The response from traditional retailers has varied wildly. Electrical retailers and entertainment stores were like rabbits in the headlights in the face of companies like Amazon, but those that survived the digital overhaul of retail did so by upping their online offerings. The likes of Wal-Mart and Home Depot used their considerable weight to quickly build a working online iteration, but those that failed to recognize the threat from elsewhere and act to counter it have largely been left behind.
And the next big shift to threaten slow movers is the rise of mobile e-commerce and the growing need for a mobile experience that meets consumer demand. The mobile revolution has been such a hot topic that no retailer worth their salt will be unaware of its importance - in 2015, mobile made up 30% of all US e-commerce - but many are still struggling to adapt their mobile experience to follow trends in consumer behavior. A PointSource report, ‘The State of the Mobile Experience,’ found that some key retailers didn’t consider their company’s current mobile experience to be good enough, and just 37% rated their mobile experience as a nine out of 10 or above.

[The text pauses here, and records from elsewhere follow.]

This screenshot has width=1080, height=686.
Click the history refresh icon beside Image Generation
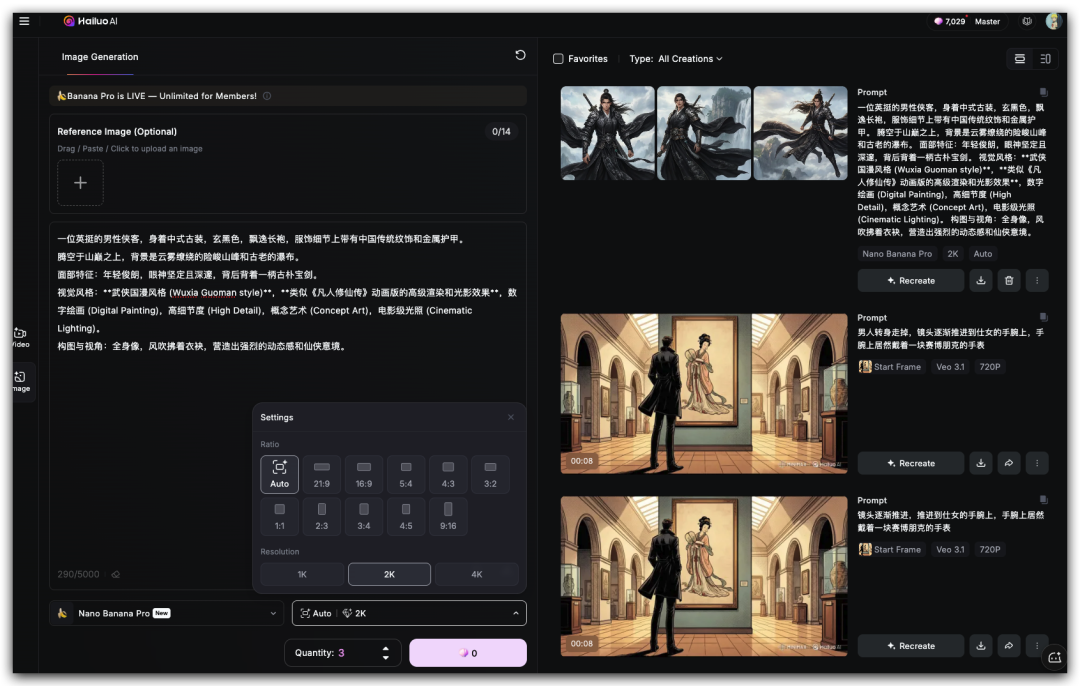coord(519,56)
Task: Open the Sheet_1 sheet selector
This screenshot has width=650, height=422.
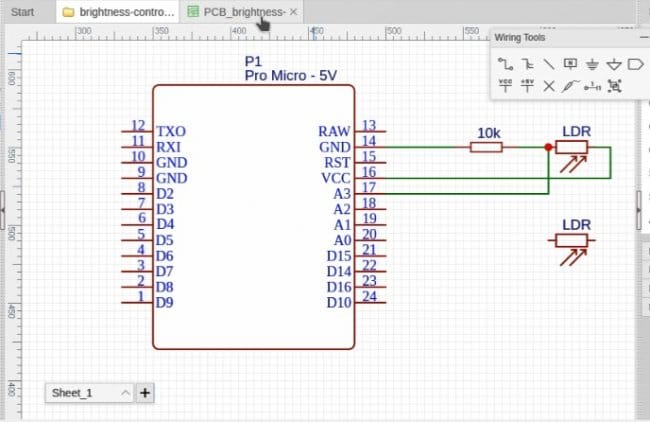Action: pyautogui.click(x=90, y=393)
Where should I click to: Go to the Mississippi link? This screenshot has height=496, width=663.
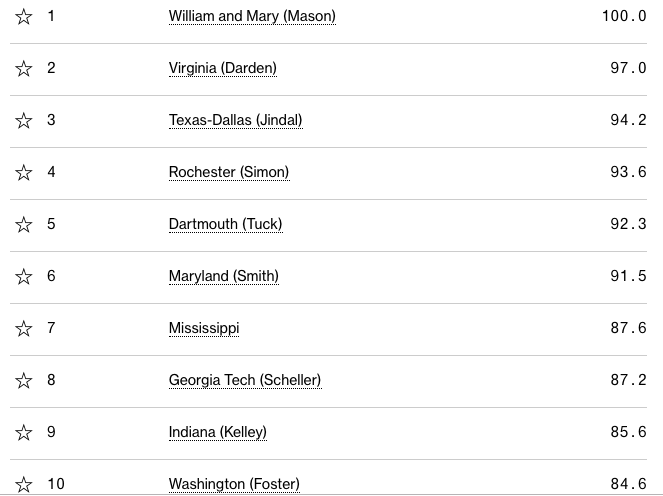click(204, 328)

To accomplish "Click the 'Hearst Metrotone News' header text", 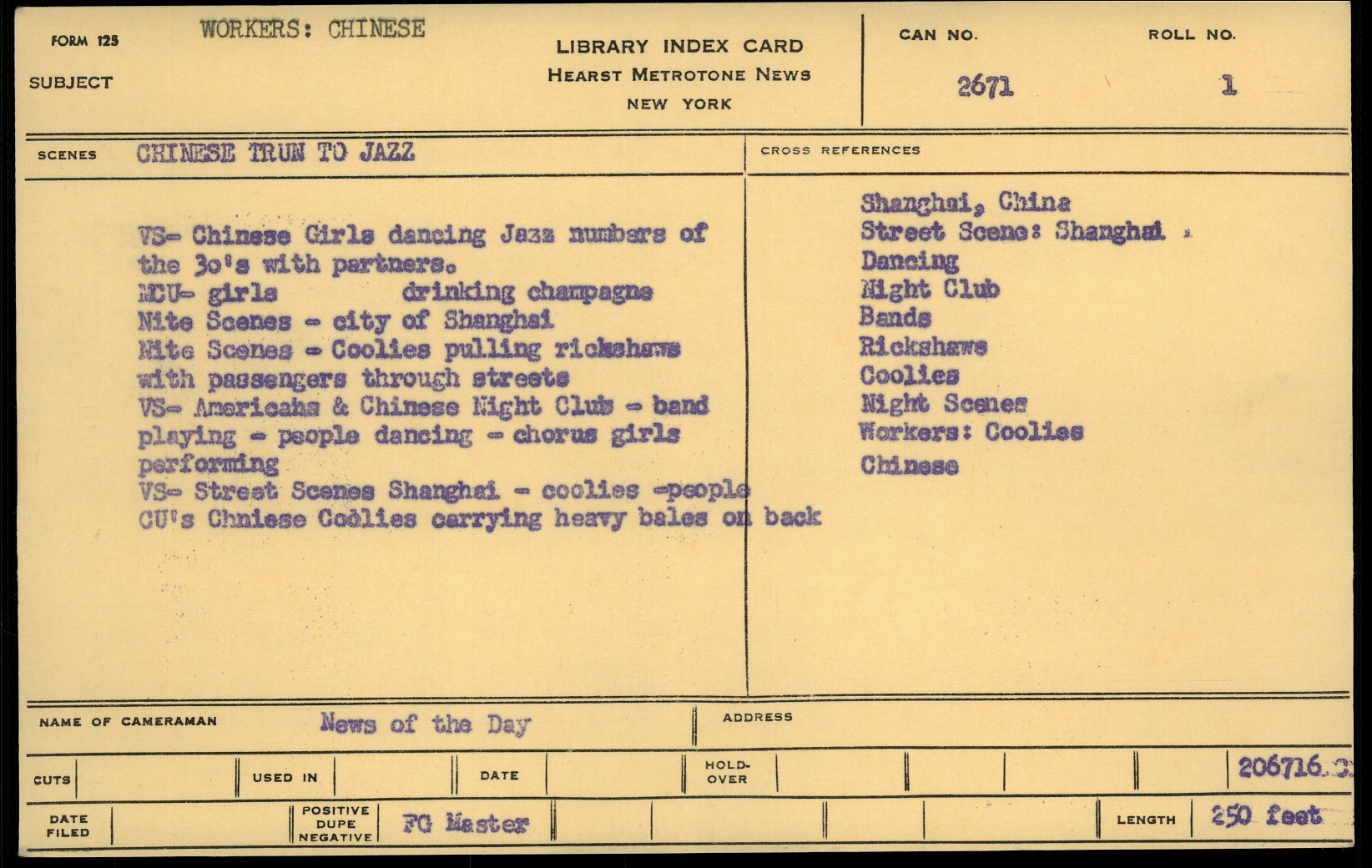I will pos(678,75).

This is a problem. Eight in 10 companies have a mobile app, and nine in 10 have a mobile website, but only 15% of marketing and IT decision makers rate their organization’s mobile experience as ‘excellent,’ despite almost all of them understanding that a mobile presence is not enough in and of itself. The value gap between mobile usage and revenue from mobile will exist until companies identify where to improve their mobile offerings and invest funds accordingly. A majority (54%) put their shortcomings down to a difficulty keeping their mobile strategies in line with their overall marketing strategies. Unbelievably, only around a third of retailers are using mobile to track purchasing history.
Having said that, the overwhelming majority are ready, if belatedly, to invest. In PointSource’s report, 88% of respondents said their company plans to invest in mobile in 2016, with a quarter revealing they plan on spending upwards of $500,000. 61% will use mobile to expand current products and services, 59% are preparing for a mobile-first future (again, arguably a belated measure), and nearly three quarters included customers’ expressed desires in their top reasons for investment in the area.
‘A company’s ability to engage, convert and retain consumers on mobile will depend on their commitment to the user experience,’ said PointSource COO Stephanie Trunzo. ‘The user experience is increasingly the critical differentiator as the mobile landscape becomes overpopulated with options, giving consumers the power to easily shop multiple offerings, decreasing switching costs and reducing the stickiness of previous brand loyalty.’
Mobile’s rise as a prominent feature of e-commerce presents as many challenges as it does opportunities to retail brands. The apparent financial commitment is promising, but consumer demands can change rapidly and investment will need to be continual if those traditional retailers are to build a successful mobile experience. Some see the ‘mobile revolution’ as something of a misnomer; both the high street and other devices will prevail. Failing to capitalize on a currently under-exploited part of consumer behavior could be fatal, though, and retail companies need to ensure they catch up.